Modification of exopolysaccharide composition and production by three cyanobacterial isolates under salt stress.

BACKGROUND, AIM, AND SCOPE: Polysaccharides are renewable resources representing an important class of polymeric materials of biotechnological interest, offering a wide variety of potentially useful products to mankind. Exopolysaccharides (EPSs) of microbial origin with a novel functionality, reproducible physico-chemical properties, stable cost and supply, became a better alternative to polysaccharides of algal origin. EPSs are believed to protect bacterial cells from desiccation, heavy metals or other environmental stresses, including hostimmune responses, and to produce biofilms, thus enhancing the cells chances of colonising special ecological niches. One of the most important stress factor is salt stress for microorganisms. The present investigation is aimed to determine correlation between salt resistance and EPS production by three cyanobacterial isolates (Synechocystis sp. BASO444, Synechocystis sp. BASO507 and Synechocystis sp. BASO511). It is also aimed to investigate the effect of salt concentrations on EPS production by cyanobacteria and effect of salt on monosaccharide composition of EPS.

MATERIALS AND METHODS

Cyanobacterial isolates were identified by 16 S rRNA analysis. Its salt (NaCl) tolerance and association with exopolysaccharides (EPSs) production in three cyanobacterial isolates were investigated. Also, EPS was analysed by HPLC for monomer characterization.

RESULTS

Increased EPS production was associated with NaCl tolerance. The most tolerant isolate, Synechocystis sp. BASO444, secreted the most EPS (500 mg/L). EPS production by Synechocystis sp. BASO444, Synechocystis sp. BASO507 and Synechocystis sp. BASO511 was investigated following exposure to 0.2 and 0.4 M NaCl. Also, flasks containing medium without NaCl were inoculated in the same manner to serve as controls.
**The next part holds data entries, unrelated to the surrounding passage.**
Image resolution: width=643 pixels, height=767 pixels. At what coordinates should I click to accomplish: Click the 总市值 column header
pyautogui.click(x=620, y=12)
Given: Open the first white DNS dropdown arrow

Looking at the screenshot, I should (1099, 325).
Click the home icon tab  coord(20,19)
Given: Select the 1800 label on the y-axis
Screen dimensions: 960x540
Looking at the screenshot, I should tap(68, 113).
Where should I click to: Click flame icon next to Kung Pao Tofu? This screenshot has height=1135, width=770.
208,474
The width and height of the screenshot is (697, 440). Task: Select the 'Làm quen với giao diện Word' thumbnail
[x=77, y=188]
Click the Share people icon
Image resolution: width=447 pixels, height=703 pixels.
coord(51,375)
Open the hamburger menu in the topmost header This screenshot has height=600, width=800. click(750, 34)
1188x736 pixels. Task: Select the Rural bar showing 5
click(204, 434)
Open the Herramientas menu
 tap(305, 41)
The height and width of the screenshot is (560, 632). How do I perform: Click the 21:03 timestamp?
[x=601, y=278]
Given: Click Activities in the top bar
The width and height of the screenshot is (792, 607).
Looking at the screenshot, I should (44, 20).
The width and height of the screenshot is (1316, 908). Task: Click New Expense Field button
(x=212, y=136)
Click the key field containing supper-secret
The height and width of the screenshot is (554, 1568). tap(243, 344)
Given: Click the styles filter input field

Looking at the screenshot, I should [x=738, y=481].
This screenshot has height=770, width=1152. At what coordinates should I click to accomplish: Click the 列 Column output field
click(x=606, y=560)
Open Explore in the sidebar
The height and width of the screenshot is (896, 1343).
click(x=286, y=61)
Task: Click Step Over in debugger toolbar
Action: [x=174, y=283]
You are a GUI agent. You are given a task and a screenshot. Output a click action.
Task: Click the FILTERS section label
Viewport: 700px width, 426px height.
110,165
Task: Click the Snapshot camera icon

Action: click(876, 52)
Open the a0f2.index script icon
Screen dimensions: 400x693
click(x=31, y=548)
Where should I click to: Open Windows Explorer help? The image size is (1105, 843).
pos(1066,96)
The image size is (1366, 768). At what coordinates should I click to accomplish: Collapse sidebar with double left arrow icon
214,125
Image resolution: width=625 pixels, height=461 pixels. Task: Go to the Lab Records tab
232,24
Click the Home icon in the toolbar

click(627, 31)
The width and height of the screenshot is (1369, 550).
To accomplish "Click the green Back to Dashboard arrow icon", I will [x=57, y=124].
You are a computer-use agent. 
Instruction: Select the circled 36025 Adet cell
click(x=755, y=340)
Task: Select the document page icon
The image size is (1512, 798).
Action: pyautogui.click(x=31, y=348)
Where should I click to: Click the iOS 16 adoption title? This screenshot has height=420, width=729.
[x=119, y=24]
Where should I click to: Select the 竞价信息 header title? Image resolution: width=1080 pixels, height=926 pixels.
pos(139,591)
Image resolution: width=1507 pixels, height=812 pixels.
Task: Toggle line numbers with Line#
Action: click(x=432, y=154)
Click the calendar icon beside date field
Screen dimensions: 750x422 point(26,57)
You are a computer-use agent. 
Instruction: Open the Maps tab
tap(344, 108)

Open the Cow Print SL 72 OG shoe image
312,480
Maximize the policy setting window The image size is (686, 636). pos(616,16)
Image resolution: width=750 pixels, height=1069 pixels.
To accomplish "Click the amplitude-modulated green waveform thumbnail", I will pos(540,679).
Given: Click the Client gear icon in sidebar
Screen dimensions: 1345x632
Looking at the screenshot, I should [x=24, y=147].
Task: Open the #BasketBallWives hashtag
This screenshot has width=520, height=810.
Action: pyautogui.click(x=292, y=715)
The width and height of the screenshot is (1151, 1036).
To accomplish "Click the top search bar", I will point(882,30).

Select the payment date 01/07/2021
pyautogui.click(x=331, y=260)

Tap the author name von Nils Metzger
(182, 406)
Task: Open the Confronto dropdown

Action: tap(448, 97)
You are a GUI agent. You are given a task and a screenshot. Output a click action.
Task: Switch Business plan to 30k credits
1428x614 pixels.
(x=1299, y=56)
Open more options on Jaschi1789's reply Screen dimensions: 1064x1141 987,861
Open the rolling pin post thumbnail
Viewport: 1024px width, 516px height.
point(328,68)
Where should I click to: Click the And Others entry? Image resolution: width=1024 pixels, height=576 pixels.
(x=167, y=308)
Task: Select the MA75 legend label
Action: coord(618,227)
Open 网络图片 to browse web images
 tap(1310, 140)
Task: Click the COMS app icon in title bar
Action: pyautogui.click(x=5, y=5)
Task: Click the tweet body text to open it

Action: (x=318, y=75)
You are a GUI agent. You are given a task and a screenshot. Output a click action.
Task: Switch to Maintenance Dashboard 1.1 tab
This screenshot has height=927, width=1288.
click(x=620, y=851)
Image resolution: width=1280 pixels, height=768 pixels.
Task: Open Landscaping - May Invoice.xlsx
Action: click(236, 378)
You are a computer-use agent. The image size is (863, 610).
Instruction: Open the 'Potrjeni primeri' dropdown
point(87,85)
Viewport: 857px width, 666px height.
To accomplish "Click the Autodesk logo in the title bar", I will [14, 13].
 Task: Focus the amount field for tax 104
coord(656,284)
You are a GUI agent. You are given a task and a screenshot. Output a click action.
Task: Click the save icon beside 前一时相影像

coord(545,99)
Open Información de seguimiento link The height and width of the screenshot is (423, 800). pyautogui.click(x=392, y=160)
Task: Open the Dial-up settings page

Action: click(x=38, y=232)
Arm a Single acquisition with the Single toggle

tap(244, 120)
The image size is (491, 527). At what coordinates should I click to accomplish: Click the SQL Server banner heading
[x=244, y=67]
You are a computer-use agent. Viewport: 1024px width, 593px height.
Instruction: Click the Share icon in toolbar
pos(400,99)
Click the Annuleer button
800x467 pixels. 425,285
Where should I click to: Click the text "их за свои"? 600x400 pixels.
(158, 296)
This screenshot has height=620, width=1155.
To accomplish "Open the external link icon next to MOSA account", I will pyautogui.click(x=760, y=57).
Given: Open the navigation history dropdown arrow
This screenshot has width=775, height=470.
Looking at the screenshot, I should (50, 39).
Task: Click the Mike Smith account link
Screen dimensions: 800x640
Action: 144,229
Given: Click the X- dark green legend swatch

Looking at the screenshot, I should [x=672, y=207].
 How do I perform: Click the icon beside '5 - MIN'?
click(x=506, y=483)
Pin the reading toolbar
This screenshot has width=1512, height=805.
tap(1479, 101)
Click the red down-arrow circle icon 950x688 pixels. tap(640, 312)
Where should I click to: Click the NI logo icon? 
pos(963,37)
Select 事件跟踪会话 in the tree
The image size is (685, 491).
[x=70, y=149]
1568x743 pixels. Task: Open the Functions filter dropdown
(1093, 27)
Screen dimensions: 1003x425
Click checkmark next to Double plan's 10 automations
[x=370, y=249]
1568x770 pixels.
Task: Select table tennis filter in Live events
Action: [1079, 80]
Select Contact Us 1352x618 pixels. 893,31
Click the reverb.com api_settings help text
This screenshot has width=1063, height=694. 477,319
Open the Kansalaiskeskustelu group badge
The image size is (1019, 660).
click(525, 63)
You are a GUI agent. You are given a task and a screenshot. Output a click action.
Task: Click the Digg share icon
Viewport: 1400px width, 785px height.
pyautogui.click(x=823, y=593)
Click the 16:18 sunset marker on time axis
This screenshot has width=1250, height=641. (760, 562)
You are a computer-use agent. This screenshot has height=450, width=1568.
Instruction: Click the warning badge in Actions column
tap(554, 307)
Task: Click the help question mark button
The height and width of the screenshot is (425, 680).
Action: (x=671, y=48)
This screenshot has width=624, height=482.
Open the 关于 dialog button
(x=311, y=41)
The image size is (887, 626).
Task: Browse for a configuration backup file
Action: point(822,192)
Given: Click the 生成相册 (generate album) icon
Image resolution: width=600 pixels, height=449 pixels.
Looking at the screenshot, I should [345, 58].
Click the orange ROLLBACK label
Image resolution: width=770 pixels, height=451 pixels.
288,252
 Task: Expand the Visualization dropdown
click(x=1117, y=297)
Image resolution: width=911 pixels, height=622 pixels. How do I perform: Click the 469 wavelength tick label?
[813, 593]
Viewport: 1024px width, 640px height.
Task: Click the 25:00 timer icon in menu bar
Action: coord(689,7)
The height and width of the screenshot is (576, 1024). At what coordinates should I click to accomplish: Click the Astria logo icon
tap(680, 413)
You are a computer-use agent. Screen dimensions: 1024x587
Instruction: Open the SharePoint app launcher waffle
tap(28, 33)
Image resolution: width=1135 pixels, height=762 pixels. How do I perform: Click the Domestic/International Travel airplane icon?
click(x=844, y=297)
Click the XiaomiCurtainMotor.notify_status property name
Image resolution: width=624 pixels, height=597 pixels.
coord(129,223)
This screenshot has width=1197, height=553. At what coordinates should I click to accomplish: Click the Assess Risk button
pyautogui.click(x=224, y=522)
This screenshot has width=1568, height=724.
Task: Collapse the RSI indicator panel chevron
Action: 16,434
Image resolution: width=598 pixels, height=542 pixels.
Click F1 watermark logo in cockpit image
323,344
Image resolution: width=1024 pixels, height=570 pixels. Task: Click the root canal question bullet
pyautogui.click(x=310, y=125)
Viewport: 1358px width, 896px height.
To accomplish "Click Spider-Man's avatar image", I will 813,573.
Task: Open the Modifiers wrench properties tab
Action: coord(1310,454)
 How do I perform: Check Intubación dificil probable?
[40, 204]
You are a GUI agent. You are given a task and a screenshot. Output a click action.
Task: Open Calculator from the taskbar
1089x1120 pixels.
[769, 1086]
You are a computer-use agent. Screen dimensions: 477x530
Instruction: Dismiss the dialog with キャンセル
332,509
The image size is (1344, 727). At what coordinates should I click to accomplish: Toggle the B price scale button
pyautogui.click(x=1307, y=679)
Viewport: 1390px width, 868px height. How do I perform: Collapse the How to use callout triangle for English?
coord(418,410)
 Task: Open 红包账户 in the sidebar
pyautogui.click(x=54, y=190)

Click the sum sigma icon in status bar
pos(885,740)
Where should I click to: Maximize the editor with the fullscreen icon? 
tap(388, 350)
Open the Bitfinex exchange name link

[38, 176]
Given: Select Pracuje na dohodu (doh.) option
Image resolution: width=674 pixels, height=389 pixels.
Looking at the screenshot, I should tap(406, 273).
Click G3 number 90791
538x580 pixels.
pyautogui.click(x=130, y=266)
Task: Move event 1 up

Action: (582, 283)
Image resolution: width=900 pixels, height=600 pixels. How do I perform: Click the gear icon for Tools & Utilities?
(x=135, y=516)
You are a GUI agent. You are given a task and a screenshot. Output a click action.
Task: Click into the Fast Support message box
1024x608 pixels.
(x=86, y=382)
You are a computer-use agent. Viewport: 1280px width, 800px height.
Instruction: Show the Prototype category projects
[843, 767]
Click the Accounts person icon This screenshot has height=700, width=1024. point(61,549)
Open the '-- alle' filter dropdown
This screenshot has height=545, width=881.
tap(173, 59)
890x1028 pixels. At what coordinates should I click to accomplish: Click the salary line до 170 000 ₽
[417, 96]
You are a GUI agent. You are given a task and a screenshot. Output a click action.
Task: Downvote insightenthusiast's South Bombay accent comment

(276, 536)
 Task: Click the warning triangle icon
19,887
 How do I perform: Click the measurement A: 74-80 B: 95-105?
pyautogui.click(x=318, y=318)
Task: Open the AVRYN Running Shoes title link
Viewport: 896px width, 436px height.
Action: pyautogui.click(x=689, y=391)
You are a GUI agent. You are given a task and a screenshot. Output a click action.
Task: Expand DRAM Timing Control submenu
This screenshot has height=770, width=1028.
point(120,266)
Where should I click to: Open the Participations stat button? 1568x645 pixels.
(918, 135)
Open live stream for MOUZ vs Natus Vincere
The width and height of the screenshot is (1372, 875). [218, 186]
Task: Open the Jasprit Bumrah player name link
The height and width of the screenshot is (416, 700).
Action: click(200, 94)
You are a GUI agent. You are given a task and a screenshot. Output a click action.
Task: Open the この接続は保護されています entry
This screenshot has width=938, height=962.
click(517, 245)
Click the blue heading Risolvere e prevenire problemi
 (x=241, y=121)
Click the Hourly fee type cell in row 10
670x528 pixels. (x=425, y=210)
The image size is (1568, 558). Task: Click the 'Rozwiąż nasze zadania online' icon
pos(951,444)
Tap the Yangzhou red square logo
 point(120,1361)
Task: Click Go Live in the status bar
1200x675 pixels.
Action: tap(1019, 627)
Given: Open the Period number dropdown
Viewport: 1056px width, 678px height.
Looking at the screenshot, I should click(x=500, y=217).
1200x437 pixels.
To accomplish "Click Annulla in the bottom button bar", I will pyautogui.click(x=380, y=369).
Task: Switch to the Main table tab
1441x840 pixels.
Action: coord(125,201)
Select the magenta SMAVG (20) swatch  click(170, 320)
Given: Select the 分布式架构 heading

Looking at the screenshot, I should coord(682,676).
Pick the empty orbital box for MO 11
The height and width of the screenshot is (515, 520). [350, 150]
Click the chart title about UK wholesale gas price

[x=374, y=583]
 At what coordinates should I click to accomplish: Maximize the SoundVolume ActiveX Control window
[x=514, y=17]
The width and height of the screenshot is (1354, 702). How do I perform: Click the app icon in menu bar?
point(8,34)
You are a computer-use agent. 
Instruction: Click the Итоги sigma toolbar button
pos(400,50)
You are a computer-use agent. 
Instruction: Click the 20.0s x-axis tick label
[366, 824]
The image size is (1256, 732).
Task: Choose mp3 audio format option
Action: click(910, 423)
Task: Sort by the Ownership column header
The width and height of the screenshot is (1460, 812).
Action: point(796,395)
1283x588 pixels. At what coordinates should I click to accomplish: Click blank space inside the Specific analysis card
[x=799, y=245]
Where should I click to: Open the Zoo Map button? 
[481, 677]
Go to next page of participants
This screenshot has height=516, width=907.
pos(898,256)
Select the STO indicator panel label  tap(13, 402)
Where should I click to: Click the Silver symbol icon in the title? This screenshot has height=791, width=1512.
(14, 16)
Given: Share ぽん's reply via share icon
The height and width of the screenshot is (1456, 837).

The monosaccharide compositions of EPS produced by the three isolates following exposure to 0.2 M NaCl were analysed by HPLC. Control EPS of BASO444 was composed of glucose (97%) and galacturonic acid (3%). The composition of BASO511 (control) was glucose (95%), xylose (4.80%), arabinose (0.13%), glucuronic acid (0.03%) and galacturonic acid (0.04%). However, the composition of BASO507 (control) was glucose (0.98%), xylose (98.00%), arabinose (1.00%), glucuronic acid (0.01%) and galacturonic acid (0.01%). In the presence of 0.2 M NaCl, EPS compositions and ratios of three cyanobacterial isolates changed.

DISCUSSION

Although hyperproduction of EPS in response to starvation, antiviral activity, thickening agent and cosmetic industry for product formulations has been reported for cyanobacteria, the effect of NaCl on EPS production in cyanobacteria is not a popular area of study. There are no clear reports correlating EPS production and NaCl tolerance. The gap in the data about the effect of NaCl on cyanobacterial EPS production was filled by this investigation, and the results of our study have important implications in both the industrial and environmental arenas.

CONCLUSIONS

Our results indicate that 1) exposure to elevated concentrations of NaCl affects the composition of EPS produced by Synechocystis sp. BASO444, Synechocystis sp. BASO507 and Synechocystis sp. BASO511, and 2) there is a correlation between NaCl tolerance and EPS production in some cyanobacteria.

RECOMMENDATIONS AND PERSPECTIVES

Differences in the monosaccharide composition and ratios of EPS may promote NaCl tolerance in these microorganisms. As well, these alternative composition polysaccharides may be important for industrial applications.